Recently, we developed one transgenic line, “SbSNAC1-382”, by overexpression of SbSNAC1 from sorghum, which conferred drought tolerance without a cost of crop productivity under well-watered conditions. Southern blotting confirmed that SbSNAC1-382 was a two-copy insertion event, and the two copies might be inserted at the same location in the genome. To obtain the flanking sequence of the target gene of the transgenic maize event, after the failure of the genome walking method and the whole genome sequencing method, the single-molecule real-time sequencing was used to identify the accurate flanking sequences of the inserted gene. Molecular characterization of drought-tolerant transgenic maize at the nucleic acid level may provide precise information for regulatory submissions and facilitate utilization of the line in future breeding programs.
Materials and methods
Plant materials
SbSNAC1 with BstEⅡ and NcoI enzymatic restriction sites were recombined into the pCAMBIA3301 vector under control of the cauliflower mosaic virus (CaMV) 35 S promoter, resulting in 35S::SbSNAC1 constructs (S1 Fig). The constructed vector was transferred into the maize hybrid, HiII, by the Agrobacterium-mediated method. Positive transgenic events were backcrossed with the inbred line “Zheng58” for six generations, and the resulting “SbSNAC1-382” was used in subsequent flanking sequence identification.
DNA isolation and Southern blot analysis
Genomic DNA from leaf samples of the transgenic event and the non-transgenic control was isolated using the CTAB method [28].
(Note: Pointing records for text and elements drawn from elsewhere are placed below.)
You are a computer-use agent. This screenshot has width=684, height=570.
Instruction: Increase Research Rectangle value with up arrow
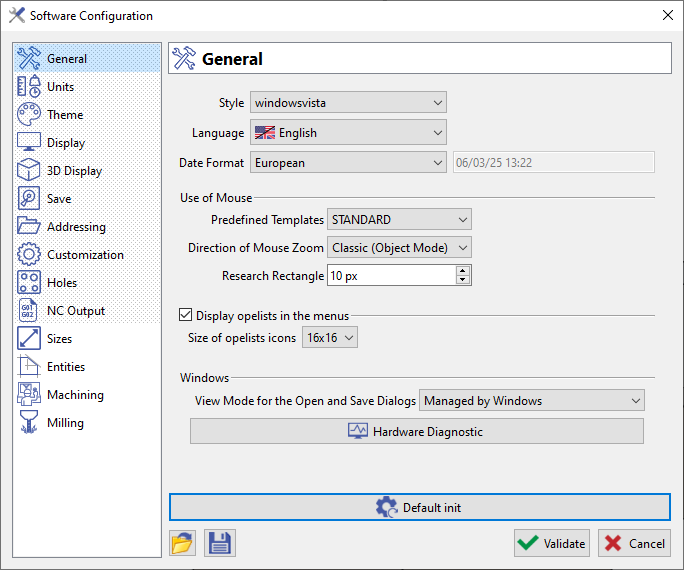pos(462,270)
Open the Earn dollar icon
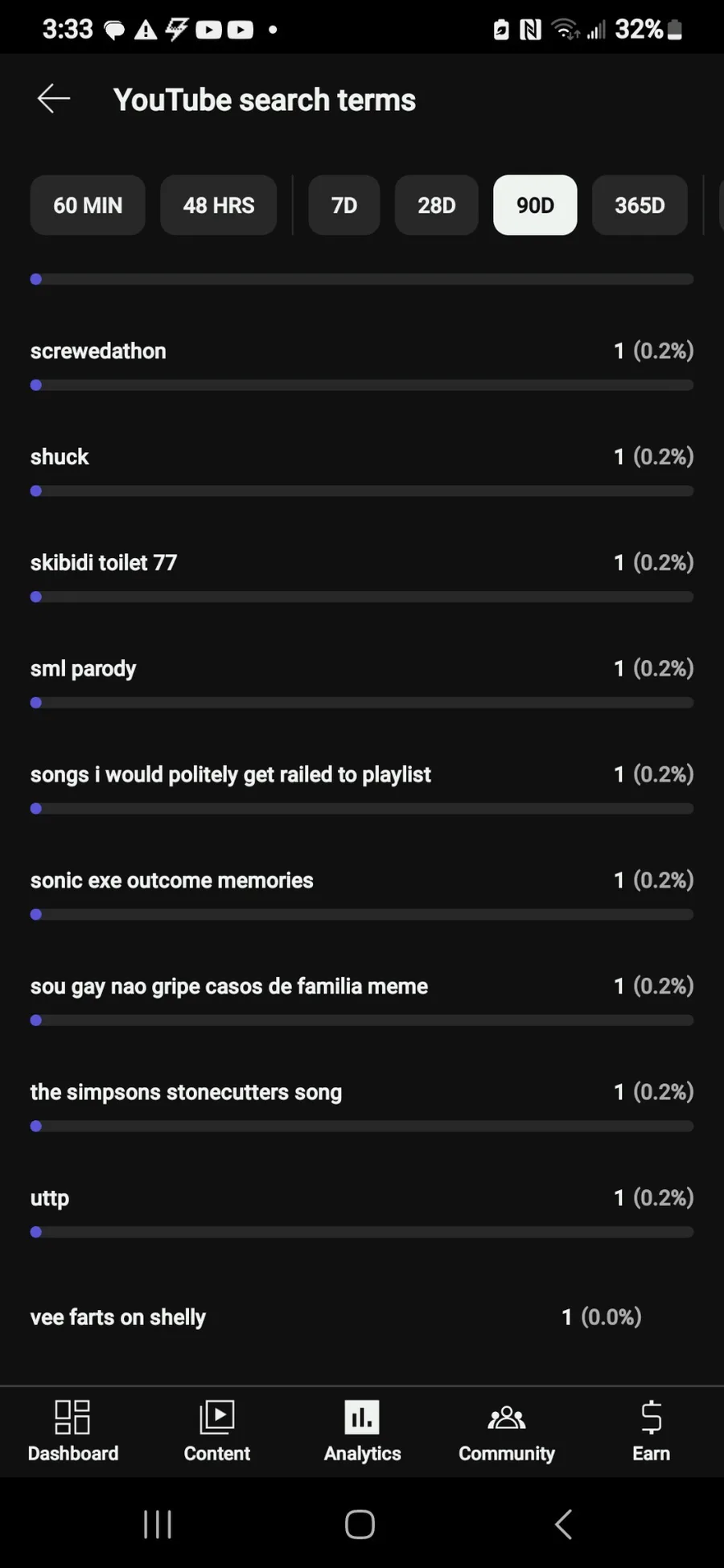 (652, 1417)
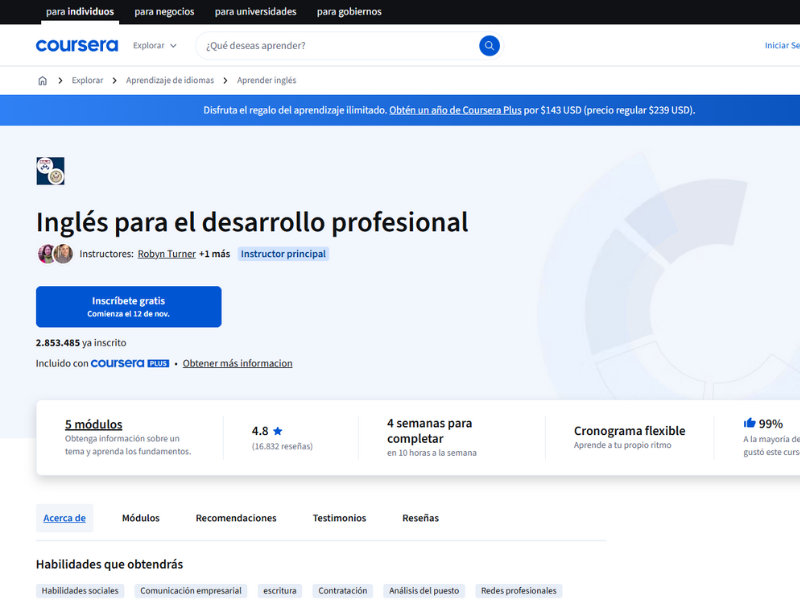Click the Aprender inglés breadcrumb
Viewport: 800px width, 600px height.
pos(265,78)
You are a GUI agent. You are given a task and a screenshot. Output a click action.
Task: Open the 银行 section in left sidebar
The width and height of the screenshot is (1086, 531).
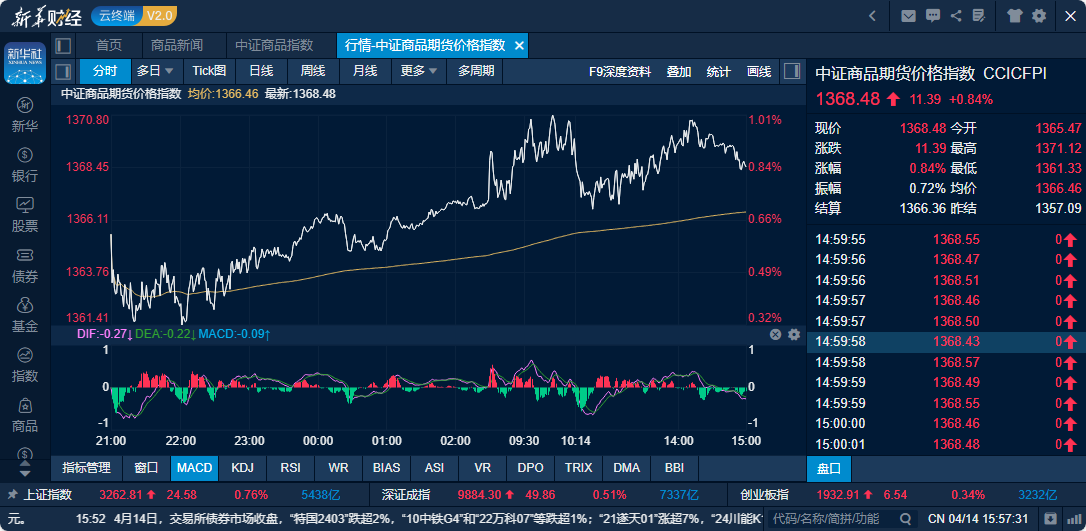pyautogui.click(x=25, y=165)
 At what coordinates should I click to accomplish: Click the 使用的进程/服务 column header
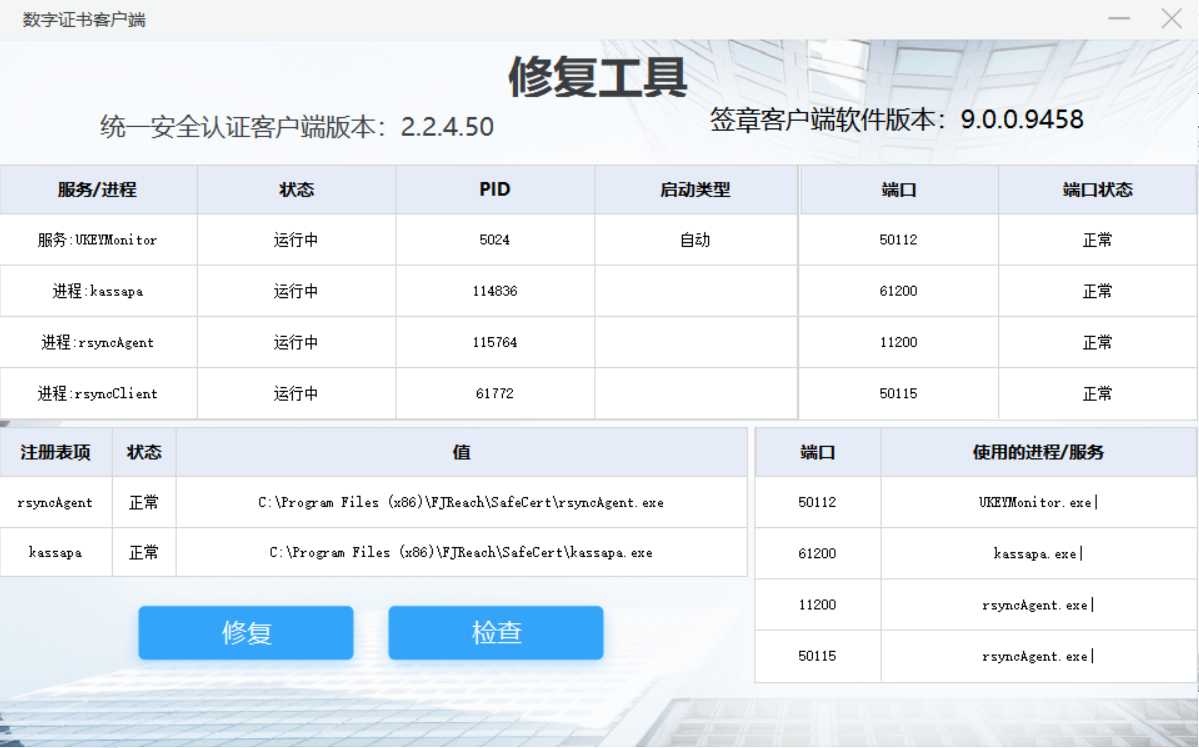click(1038, 452)
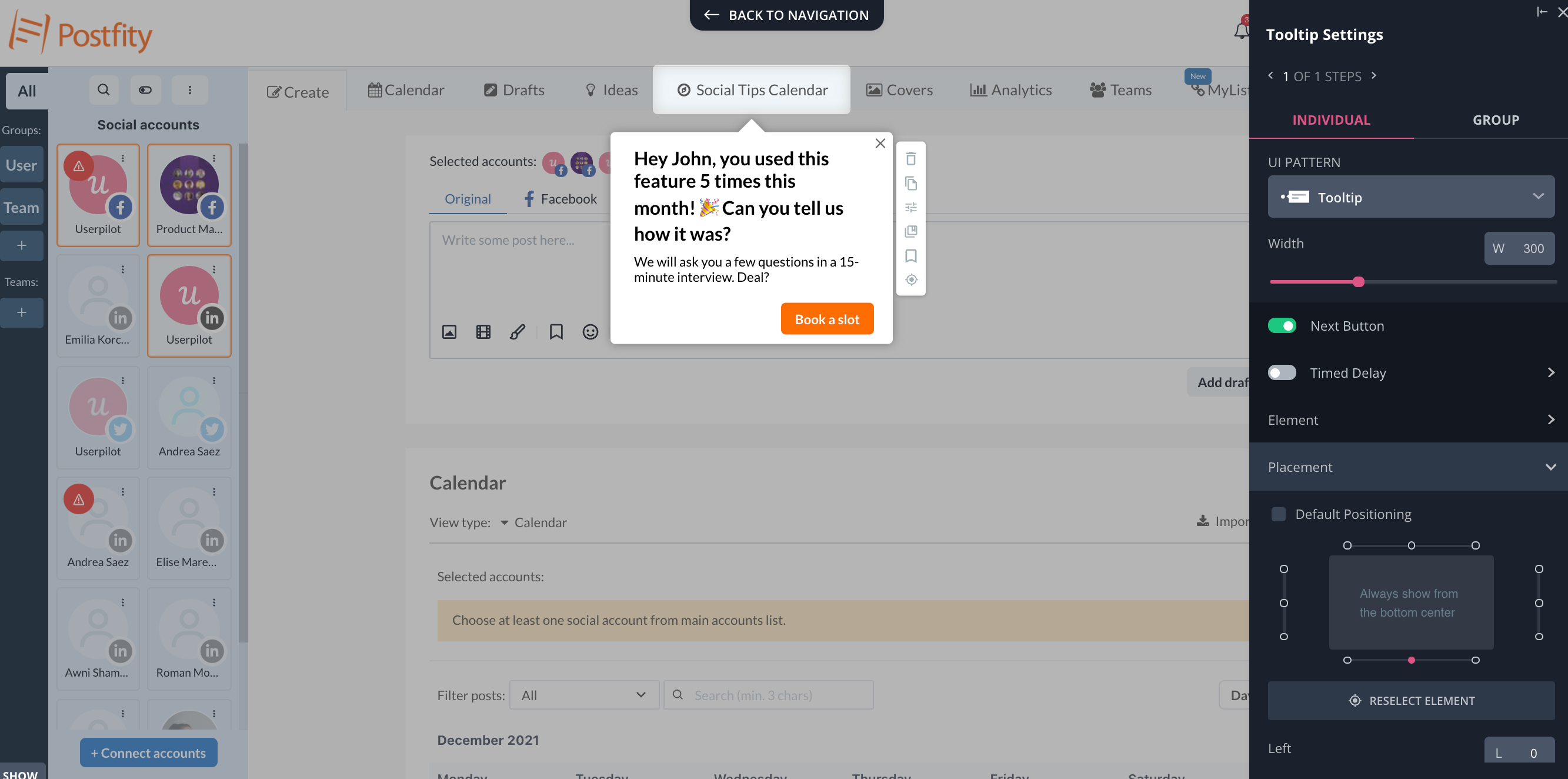
Task: Click the pencil/edit icon in composer
Action: click(518, 332)
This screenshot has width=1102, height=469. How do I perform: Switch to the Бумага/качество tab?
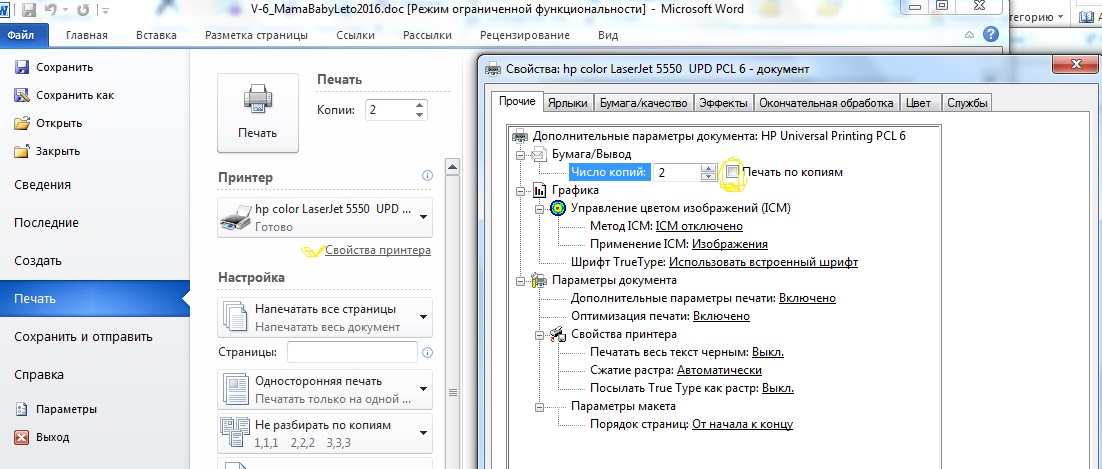[x=642, y=102]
Thirty micrograms of the genomic DNA from the transgenic event and the non-transgenic control were digested with the restriction enzymes BstEII and NcoI overnight. The resolved genomic DNA was then transferred to positively charged nylon membranes (Hybond-N+, Amersham Pharmacia Biotech) using the model 785 vacuum blotter system (Bio-Rad). The Bar amplified fragments (Table 1) were labeled by the DIG high primer DNA labeling (Roche, Cat. No. 11585614910) and purified using the high-purity PCR product purification kit (Roche, No.11732668001). The DNA blots were pre-hybridized at 42°C for 1 h in DIG easy hybgranules and then hybridized to denatured DIG-labeled probes for 20 h. The blots were then washed twice with 2×SSC and 0. 1% (w/v) SDS for 15 min each and washed twice with 1×SSC and 0.1% (w/v) SDS for 15 min each. Immunological detection of the probes was performed in accordance with the manufacturer’s instructions for the DIG high primer DNA labeling and detection starter kit II.
Genome walking method
The 5' flanking sequence of the insertion sequence was obtained by the genome walking kit according to the manufacturer’s instructions (TaKaRa, Dalian, China). The random primers were provided by the genome walking kit, and the specific primers were designed based on theoretical insertion sequences (first round zsp1; second round zsp2; third round zsp3, Table 1). The specific PCR products were gel-purified by using the DNA Gel Extraction Kit (Axygen, USA), cloned into the pMD-18 vector system (Takara), and then sequenced by the Shanghai Sangon Company.
Whole genome sequencing
A total of 1.5 μg DNA per sample was used as input material for the DNA sample preparations. Sequencing libraries were generated by using the Truseq Nano DNA HT Sample preparation Kit (Illumina USA) following the manufacturer’s recommendations, and index codes were added to attribute sequences to each sample. Briefly, the DNA sample was fragmented by sonication to a size of 350 bp, and then DNA fragments were end-polished, A-tailed, and ligated with the full-length adapter for Illumina sequencing with further PCR amplification. Finally, PCR products were purified (AMPure XP system), and libraries were analyzed for size distribution by an Agilent 2100 Bioanalyzer and quantified using real-time PCR. These libraries were sequenced by the Illumina HiSeq4000 platform, and 150-bp paired-end reads were generated with an insert size of approximately 350 bp.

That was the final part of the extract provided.